Sur les frais au litige :
Il n’y a pas lieu, dans les circonstances de l’espèce, de mettre à la charge de l’État, qui n’est pas la partie perdante une somme à verser à Me Bouthors au titre des dispositions de l’article L. 761-1 du code de justice administrative.
D É C I D E :
Article 1er : Il n’y a plus lieu de statuer sur les conclusions de M. D… tendant à obtenir l’aide juridictionnelle provisoire.
Article 2 : Le surplus des conclusions de la requête de M. D… est rejeté.
Article 3 : Le présent jugement sera notifié à M. B… D…, au préfet de l’Hérault et Me Bouthors.
Délibéré après l’audience du 20 février 2026, à laquelle siégeaient :
Mme Fabienne Corneloup, présidente,
M. Nicolas Huchot, premier conseiller,
Mme Pauline Villemejeanne, première conseillère.
Rendu public par mise à disposition au greffe le 19 mars 2026.

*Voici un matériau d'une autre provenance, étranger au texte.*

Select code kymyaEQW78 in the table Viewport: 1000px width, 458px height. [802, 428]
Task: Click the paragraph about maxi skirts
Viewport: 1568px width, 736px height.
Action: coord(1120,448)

La Présidente-rapporteure,
F. Corneloup
L’assesseur le plus ancien,
N. Huchot
La greffière,
M. E…
La République mande et ordonne au préfet de l’Hérault en ce qui le concerne, ou à tous commissaires de justice à ce requis, en ce qui concerne les voies de droit commun, contre les parties privées, de pourvoir à l’exécution de la présente décision.
Pour expédition conforme,
Montpellier, le 19 mars 2026
La greffière,
M. E…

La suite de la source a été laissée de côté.